▸ **Brief**: The data should be restated word for word, in full.

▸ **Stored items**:
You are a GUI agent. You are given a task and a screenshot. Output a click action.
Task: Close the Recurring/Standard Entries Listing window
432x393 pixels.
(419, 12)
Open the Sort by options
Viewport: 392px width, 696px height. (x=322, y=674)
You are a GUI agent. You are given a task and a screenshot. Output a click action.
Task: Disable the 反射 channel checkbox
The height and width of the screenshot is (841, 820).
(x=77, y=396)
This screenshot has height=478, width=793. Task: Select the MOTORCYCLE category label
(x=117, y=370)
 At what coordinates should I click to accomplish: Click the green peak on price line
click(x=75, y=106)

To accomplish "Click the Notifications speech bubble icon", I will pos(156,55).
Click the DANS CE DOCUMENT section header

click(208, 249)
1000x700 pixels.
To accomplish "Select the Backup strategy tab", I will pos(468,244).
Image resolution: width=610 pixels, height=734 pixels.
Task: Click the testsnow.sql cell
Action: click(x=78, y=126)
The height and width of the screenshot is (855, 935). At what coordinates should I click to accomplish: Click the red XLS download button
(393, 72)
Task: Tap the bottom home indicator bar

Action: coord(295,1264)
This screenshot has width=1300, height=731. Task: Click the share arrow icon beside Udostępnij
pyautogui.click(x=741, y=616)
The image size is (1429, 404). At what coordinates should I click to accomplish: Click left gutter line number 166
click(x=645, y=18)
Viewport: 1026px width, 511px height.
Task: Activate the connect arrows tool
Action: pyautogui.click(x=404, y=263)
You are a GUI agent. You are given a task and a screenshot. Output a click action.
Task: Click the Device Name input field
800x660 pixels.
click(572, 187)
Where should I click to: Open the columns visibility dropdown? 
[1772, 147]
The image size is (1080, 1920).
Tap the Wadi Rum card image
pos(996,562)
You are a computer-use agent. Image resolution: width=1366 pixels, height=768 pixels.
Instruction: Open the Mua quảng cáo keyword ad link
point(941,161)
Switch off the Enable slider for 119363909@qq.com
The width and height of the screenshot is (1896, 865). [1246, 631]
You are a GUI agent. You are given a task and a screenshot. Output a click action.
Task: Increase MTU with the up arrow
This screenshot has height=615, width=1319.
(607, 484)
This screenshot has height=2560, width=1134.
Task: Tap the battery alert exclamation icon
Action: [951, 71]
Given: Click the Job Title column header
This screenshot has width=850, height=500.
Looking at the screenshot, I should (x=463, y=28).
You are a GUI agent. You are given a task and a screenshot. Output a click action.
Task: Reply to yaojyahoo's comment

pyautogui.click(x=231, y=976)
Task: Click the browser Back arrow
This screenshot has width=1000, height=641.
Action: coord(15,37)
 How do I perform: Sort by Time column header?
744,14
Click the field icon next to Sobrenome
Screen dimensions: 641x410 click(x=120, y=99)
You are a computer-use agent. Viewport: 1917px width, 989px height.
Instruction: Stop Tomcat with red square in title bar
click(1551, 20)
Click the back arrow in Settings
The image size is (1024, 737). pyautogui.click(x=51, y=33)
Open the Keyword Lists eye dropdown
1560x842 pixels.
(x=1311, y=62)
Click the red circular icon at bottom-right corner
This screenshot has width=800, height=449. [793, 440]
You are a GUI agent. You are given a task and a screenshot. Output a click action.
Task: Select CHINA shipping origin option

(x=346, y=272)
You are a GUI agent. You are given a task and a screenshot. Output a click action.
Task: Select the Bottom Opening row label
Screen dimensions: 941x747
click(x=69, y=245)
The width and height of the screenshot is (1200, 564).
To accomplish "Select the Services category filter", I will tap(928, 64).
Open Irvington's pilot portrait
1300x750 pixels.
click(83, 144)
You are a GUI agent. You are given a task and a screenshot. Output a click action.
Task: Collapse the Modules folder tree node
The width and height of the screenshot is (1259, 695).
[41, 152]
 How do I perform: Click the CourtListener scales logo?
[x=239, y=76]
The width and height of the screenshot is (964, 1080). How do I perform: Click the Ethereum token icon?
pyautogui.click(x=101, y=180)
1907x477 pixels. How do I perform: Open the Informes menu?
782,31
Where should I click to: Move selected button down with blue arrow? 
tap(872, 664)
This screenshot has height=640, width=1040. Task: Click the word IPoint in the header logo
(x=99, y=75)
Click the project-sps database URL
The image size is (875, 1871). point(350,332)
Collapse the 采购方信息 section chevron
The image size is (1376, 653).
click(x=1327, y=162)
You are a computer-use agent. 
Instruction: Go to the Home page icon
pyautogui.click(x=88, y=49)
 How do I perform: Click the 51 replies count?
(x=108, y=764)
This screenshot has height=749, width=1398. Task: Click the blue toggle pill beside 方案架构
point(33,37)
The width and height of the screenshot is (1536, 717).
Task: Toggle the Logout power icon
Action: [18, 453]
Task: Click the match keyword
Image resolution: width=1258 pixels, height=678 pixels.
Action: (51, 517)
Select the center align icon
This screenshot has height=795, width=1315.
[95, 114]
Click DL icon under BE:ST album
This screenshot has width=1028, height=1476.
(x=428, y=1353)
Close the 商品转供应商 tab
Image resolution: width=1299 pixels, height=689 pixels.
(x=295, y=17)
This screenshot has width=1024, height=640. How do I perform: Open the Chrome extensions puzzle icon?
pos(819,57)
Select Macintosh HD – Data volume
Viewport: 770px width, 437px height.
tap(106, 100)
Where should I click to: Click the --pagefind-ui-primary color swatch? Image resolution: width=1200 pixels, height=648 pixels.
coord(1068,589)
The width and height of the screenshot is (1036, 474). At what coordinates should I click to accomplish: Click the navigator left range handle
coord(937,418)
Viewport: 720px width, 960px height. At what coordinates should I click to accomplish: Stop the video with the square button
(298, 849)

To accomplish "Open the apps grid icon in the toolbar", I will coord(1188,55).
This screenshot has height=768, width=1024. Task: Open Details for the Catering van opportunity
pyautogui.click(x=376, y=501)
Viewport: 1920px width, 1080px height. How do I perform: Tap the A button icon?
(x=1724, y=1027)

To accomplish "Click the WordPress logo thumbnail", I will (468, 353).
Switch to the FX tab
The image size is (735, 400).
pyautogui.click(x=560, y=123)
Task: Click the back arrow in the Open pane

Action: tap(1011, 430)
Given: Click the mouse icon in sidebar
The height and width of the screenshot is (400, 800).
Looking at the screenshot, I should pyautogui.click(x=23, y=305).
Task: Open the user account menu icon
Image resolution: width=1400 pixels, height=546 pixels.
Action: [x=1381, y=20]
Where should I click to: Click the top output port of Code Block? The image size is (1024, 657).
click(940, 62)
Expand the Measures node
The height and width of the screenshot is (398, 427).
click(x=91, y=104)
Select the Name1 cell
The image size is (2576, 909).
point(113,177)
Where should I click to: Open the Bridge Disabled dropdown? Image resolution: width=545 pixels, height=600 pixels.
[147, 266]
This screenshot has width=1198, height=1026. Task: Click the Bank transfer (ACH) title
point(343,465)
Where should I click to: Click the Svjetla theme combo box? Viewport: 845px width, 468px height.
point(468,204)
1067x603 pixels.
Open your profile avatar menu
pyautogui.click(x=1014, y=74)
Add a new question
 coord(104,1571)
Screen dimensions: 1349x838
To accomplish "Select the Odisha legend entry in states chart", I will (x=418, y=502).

▸ **Response**:
You are a GUI agent. You are given a task and a screenshot. Output a click action.
Task: Close the Recurring/Standard Entries Listing window
432x393 pixels.
(419, 12)
Open the Sort by options
Viewport: 392px width, 696px height. (x=322, y=674)
You are a GUI agent. You are given a task and a screenshot. Output a click action.
Task: Disable the 反射 channel checkbox
The height and width of the screenshot is (841, 820).
(x=77, y=396)
This screenshot has height=478, width=793. Task: Select the MOTORCYCLE category label
(x=117, y=370)
 At what coordinates should I click to accomplish: Click the green peak on price line
click(x=75, y=106)

To accomplish "Click the Notifications speech bubble icon", I will pos(156,55).
Click the DANS CE DOCUMENT section header

click(208, 249)
1000x700 pixels.
To accomplish "Select the Backup strategy tab", I will pos(468,244).
Image resolution: width=610 pixels, height=734 pixels.
Task: Click the testsnow.sql cell
Action: click(x=78, y=126)
The height and width of the screenshot is (855, 935). At what coordinates should I click to accomplish: Click the red XLS download button
(393, 72)
Task: Tap the bottom home indicator bar

Action: coord(295,1264)
This screenshot has width=1300, height=731. Task: Click the share arrow icon beside Udostępnij
pyautogui.click(x=741, y=616)
The image size is (1429, 404). At what coordinates should I click to accomplish: Click left gutter line number 166
click(x=645, y=18)
Viewport: 1026px width, 511px height.
Task: Activate the connect arrows tool
Action: pyautogui.click(x=404, y=263)
You are a GUI agent. You are given a task and a screenshot. Output a click action.
Task: Click the Device Name input field
800x660 pixels.
click(572, 187)
Where should I click to: Open the columns visibility dropdown? 
[1772, 147]
The image size is (1080, 1920).
Tap the Wadi Rum card image
pos(996,562)
You are a computer-use agent. Image resolution: width=1366 pixels, height=768 pixels.
Instruction: Open the Mua quảng cáo keyword ad link
point(941,161)
Switch off the Enable slider for 119363909@qq.com
The width and height of the screenshot is (1896, 865). [1246, 631]
You are a GUI agent. You are given a task and a screenshot. Output a click action.
Task: Increase MTU with the up arrow
This screenshot has height=615, width=1319.
(607, 484)
This screenshot has height=2560, width=1134.
Task: Tap the battery alert exclamation icon
Action: [951, 71]
Given: Click the Job Title column header
This screenshot has width=850, height=500.
Looking at the screenshot, I should (x=463, y=28).
You are a GUI agent. You are given a task and a screenshot. Output a click action.
Task: Reply to yaojyahoo's comment

pyautogui.click(x=231, y=976)
Task: Click the browser Back arrow
This screenshot has width=1000, height=641.
Action: coord(15,37)
 How do I perform: Sort by Time column header?
744,14
Click the field icon next to Sobrenome
Screen dimensions: 641x410 click(x=120, y=99)
You are a computer-use agent. Viewport: 1917px width, 989px height.
Instruction: Stop Tomcat with red square in title bar
click(1551, 20)
Click the back arrow in Settings
The image size is (1024, 737). pyautogui.click(x=51, y=33)
Open the Keyword Lists eye dropdown
1560x842 pixels.
(x=1311, y=62)
Click the red circular icon at bottom-right corner
This screenshot has width=800, height=449. [793, 440]
You are a GUI agent. You are given a task and a screenshot. Output a click action.
Task: Select CHINA shipping origin option

(x=346, y=272)
You are a GUI agent. You are given a task and a screenshot. Output a click action.
Task: Select the Bottom Opening row label
Screen dimensions: 941x747
click(x=69, y=245)
The width and height of the screenshot is (1200, 564).
To accomplish "Select the Services category filter", I will tap(928, 64).
Open Irvington's pilot portrait
1300x750 pixels.
click(83, 144)
You are a GUI agent. You are given a task and a screenshot. Output a click action.
Task: Collapse the Modules folder tree node
The width and height of the screenshot is (1259, 695).
[41, 152]
 How do I perform: Click the CourtListener scales logo?
[x=239, y=76]
The width and height of the screenshot is (964, 1080). How do I perform: Click the Ethereum token icon?
pyautogui.click(x=101, y=180)
1907x477 pixels. How do I perform: Open the Informes menu?
782,31
Where should I click to: Move selected button down with blue arrow? 
tap(872, 664)
This screenshot has height=640, width=1040. Task: Click the word IPoint in the header logo
(x=99, y=75)
Click the project-sps database URL
The image size is (875, 1871). point(350,332)
Collapse the 采购方信息 section chevron
The image size is (1376, 653).
click(x=1327, y=162)
You are a computer-use agent. 
Instruction: Go to the Home page icon
pyautogui.click(x=88, y=49)
 How do I perform: Click the 51 replies count?
(x=108, y=764)
This screenshot has height=749, width=1398. Task: Click the blue toggle pill beside 方案架构
point(33,37)
The width and height of the screenshot is (1536, 717).
Task: Toggle the Logout power icon
Action: [18, 453]
Task: Click the match keyword
Image resolution: width=1258 pixels, height=678 pixels.
Action: (51, 517)
Select the center align icon
This screenshot has height=795, width=1315.
[95, 114]
Click DL icon under BE:ST album
This screenshot has width=1028, height=1476.
(x=428, y=1353)
Close the 商品转供应商 tab
Image resolution: width=1299 pixels, height=689 pixels.
(x=295, y=17)
This screenshot has width=1024, height=640. How do I perform: Open the Chrome extensions puzzle icon?
pos(819,57)
Select Macintosh HD – Data volume
Viewport: 770px width, 437px height.
tap(106, 100)
Where should I click to: Click the --pagefind-ui-primary color swatch? Image resolution: width=1200 pixels, height=648 pixels.
coord(1068,589)
The width and height of the screenshot is (1036, 474). At what coordinates should I click to accomplish: Click the navigator left range handle
coord(937,418)
Viewport: 720px width, 960px height. At what coordinates should I click to accomplish: Stop the video with the square button
(298, 849)

To accomplish "Open the apps grid icon in the toolbar", I will coord(1188,55).
This screenshot has height=768, width=1024. Task: Open Details for the Catering van opportunity
pyautogui.click(x=376, y=501)
Viewport: 1920px width, 1080px height. How do I perform: Tap the A button icon?
(x=1724, y=1027)

To accomplish "Click the WordPress logo thumbnail", I will (468, 353).
Switch to the FX tab
The image size is (735, 400).
pyautogui.click(x=560, y=123)
Task: Click the back arrow in the Open pane

Action: tap(1011, 430)
Given: Click the mouse icon in sidebar
The height and width of the screenshot is (400, 800).
Looking at the screenshot, I should pyautogui.click(x=23, y=305).
Task: Open the user account menu icon
Image resolution: width=1400 pixels, height=546 pixels.
Action: [x=1381, y=20]
Where should I click to: Click the top output port of Code Block? The image size is (1024, 657).
click(940, 62)
Expand the Measures node
The height and width of the screenshot is (398, 427).
click(x=91, y=104)
Select the Name1 cell
The image size is (2576, 909).
point(113,177)
Where should I click to: Open the Bridge Disabled dropdown? Image resolution: width=545 pixels, height=600 pixels.
[147, 266]
This screenshot has width=1198, height=1026. Task: Click the Bank transfer (ACH) title
point(343,465)
Where should I click to: Click the Svjetla theme combo box? Viewport: 845px width, 468px height.
point(468,204)
1067x603 pixels.
Open your profile avatar menu
pyautogui.click(x=1014, y=74)
Add a new question
 coord(104,1571)
Screen dimensions: 1349x838
To accomplish "Select the Odisha legend entry in states chart", I will (x=418, y=502).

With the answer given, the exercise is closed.